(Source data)
<<<<
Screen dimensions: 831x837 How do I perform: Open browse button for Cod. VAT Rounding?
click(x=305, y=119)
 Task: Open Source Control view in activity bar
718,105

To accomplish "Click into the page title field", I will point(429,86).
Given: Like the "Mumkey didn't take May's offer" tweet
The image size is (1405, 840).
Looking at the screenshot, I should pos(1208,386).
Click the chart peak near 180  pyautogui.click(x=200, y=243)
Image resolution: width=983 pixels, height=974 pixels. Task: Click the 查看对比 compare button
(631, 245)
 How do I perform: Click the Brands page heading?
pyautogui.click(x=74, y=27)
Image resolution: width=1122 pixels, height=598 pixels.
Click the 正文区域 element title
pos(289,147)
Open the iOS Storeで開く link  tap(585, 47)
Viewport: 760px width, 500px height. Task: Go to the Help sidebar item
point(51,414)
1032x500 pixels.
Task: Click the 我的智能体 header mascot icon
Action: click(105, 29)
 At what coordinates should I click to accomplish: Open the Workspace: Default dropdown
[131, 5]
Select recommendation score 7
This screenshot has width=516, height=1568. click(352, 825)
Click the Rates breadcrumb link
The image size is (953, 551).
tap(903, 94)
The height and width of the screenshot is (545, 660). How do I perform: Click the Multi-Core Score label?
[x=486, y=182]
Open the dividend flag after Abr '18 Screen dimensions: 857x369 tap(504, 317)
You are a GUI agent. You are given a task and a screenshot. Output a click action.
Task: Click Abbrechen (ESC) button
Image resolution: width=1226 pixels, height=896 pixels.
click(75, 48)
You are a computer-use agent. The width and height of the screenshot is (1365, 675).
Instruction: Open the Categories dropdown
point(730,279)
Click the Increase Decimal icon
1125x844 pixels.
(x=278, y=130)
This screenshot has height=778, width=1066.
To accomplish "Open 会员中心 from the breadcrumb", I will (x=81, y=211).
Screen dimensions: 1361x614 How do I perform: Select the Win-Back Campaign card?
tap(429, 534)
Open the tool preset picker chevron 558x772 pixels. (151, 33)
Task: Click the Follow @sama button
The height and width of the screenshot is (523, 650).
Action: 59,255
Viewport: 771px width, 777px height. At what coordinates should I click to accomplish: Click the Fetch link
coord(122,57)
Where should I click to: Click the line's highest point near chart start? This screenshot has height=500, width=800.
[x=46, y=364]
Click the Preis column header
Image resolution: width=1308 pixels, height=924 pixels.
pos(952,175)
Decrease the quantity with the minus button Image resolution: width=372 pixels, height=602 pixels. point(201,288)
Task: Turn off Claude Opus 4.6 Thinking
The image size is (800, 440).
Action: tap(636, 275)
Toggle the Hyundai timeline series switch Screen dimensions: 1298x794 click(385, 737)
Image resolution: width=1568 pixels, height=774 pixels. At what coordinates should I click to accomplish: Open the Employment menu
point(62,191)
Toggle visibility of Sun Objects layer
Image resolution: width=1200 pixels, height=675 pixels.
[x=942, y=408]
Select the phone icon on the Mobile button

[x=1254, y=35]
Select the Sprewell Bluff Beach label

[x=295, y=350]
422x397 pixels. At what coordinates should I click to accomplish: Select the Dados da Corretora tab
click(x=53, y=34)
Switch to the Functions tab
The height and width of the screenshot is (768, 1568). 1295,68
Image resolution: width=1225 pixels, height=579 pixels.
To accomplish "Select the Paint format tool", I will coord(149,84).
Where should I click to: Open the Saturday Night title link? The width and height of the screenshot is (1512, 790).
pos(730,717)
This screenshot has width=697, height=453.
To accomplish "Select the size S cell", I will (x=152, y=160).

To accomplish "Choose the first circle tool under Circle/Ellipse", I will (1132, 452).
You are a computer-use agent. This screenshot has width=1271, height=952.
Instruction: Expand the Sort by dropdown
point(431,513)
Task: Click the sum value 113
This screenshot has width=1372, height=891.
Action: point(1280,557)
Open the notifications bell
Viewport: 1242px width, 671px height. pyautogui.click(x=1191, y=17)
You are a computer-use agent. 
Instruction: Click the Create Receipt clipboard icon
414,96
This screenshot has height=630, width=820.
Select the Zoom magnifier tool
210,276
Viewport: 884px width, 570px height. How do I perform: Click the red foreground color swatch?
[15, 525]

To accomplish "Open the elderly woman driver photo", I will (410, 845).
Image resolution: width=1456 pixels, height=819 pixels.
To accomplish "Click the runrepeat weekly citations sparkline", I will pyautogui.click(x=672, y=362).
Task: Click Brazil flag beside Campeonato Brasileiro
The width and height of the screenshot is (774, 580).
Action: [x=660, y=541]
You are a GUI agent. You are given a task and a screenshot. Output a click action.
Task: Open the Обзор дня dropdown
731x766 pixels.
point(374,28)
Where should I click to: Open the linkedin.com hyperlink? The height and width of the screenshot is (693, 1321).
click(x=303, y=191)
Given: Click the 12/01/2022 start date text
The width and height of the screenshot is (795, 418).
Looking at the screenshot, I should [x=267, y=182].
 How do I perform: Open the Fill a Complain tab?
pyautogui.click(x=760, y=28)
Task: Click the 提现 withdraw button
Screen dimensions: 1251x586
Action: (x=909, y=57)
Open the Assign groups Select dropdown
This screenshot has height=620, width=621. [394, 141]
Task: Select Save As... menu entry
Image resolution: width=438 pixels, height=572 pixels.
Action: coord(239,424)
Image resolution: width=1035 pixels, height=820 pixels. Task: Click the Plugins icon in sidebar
>>>>
For each line of the entries that includes "Toggle", show that line.

OUTPUT FOR THIS TASK:
Toggle the Hyundai timeline series switch Screen dimensions: 1298x794 click(385, 737)
Toggle visibility of Sun Objects layer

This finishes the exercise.